Find the line with "You are a GUI" in the entries below, then reproduce it and every line after it down to and including the line with "Task: Click the Full Fibre 100 heading", exactly.

| SUPPLIED MATERIAL |
────
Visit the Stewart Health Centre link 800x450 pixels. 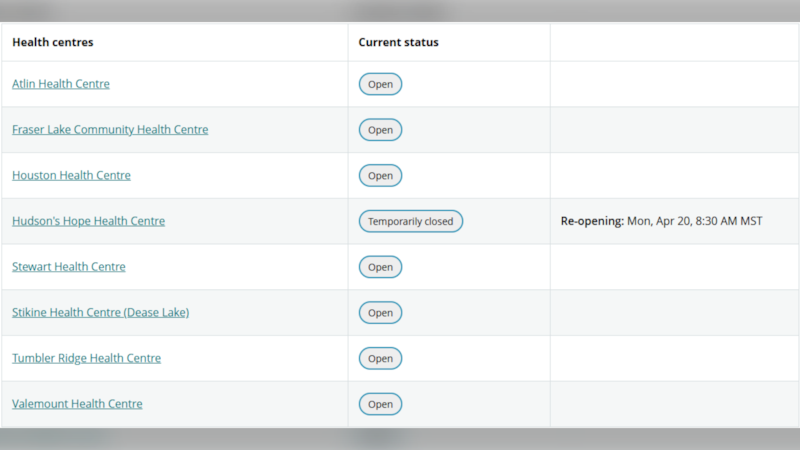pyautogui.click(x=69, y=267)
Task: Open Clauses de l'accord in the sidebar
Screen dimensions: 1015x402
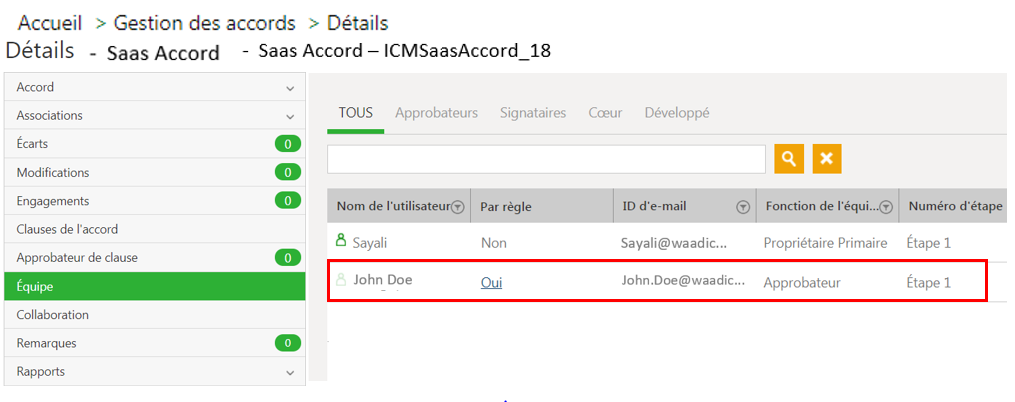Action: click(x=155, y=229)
────
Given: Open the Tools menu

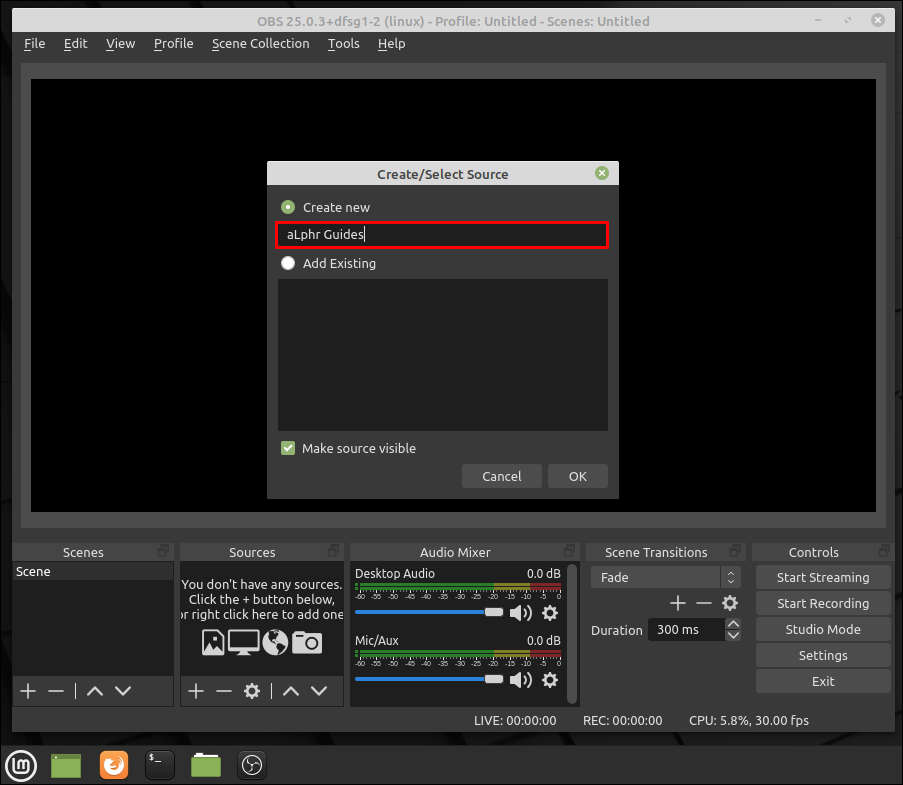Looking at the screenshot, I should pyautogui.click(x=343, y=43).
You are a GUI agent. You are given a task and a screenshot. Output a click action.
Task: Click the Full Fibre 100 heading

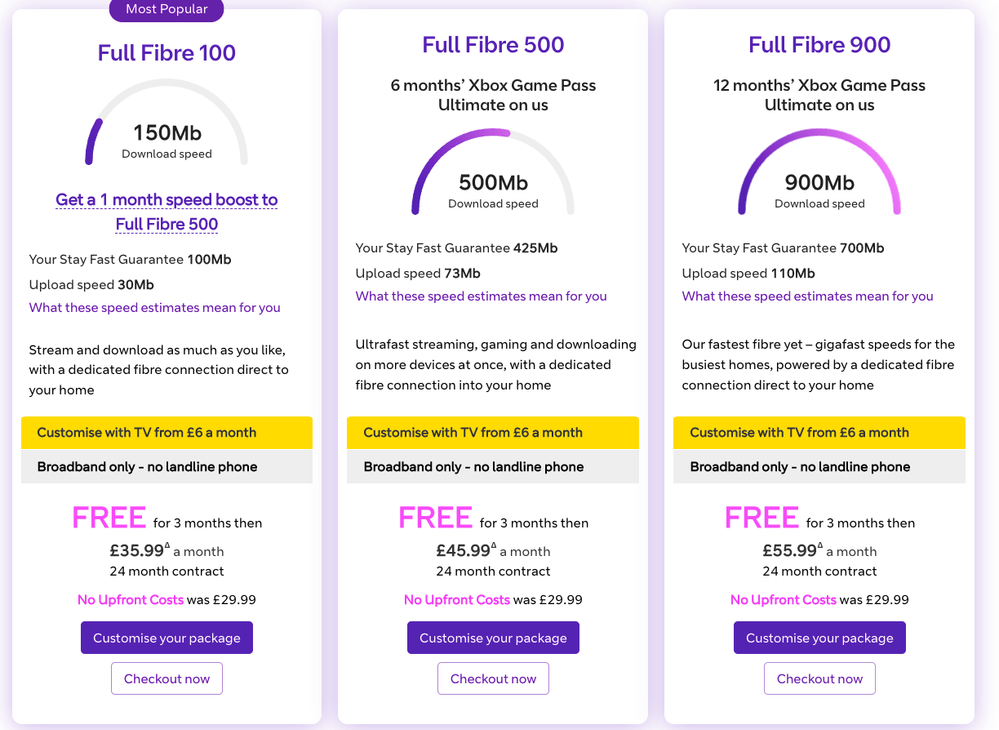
────
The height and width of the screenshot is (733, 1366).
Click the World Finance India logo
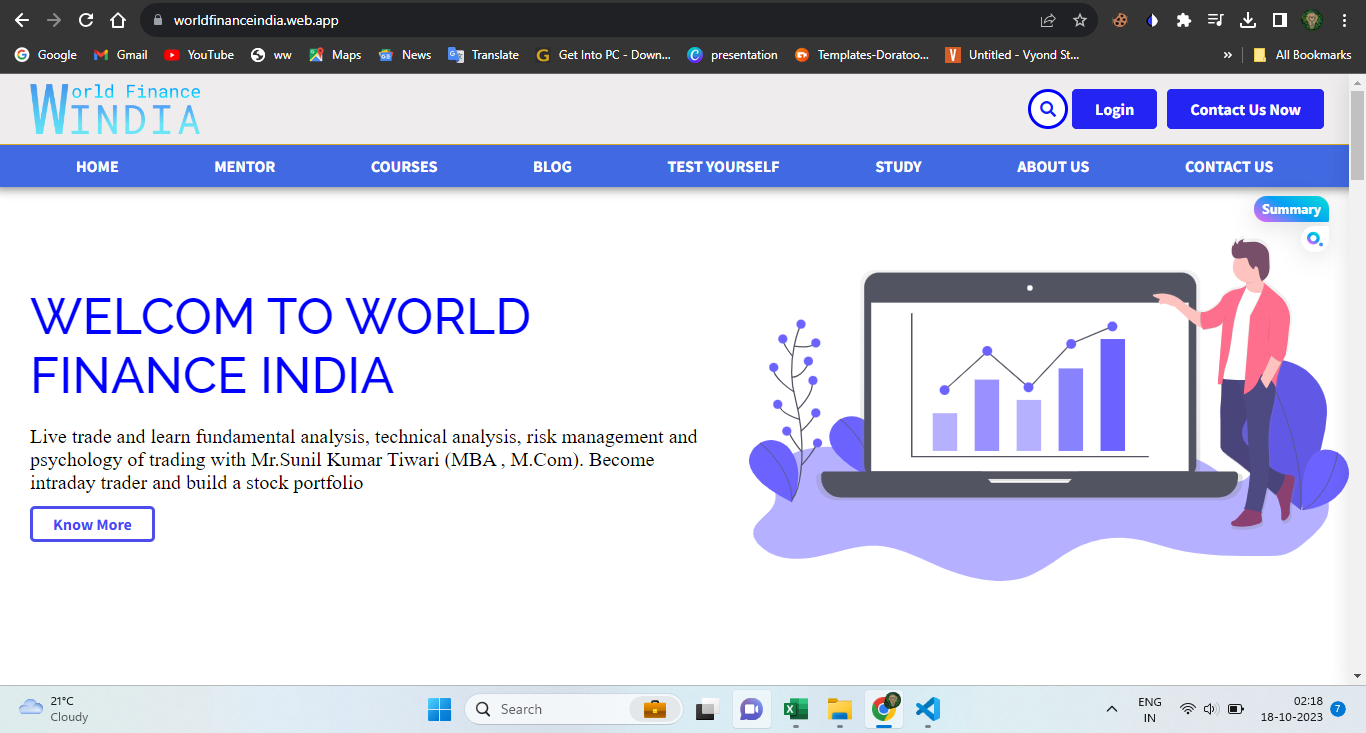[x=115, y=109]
────
| RESPONSE AREA |
You are a GUI agent. You are given a task and a screenshot. Output a click action.
Task: Click the Full Fibre 100 heading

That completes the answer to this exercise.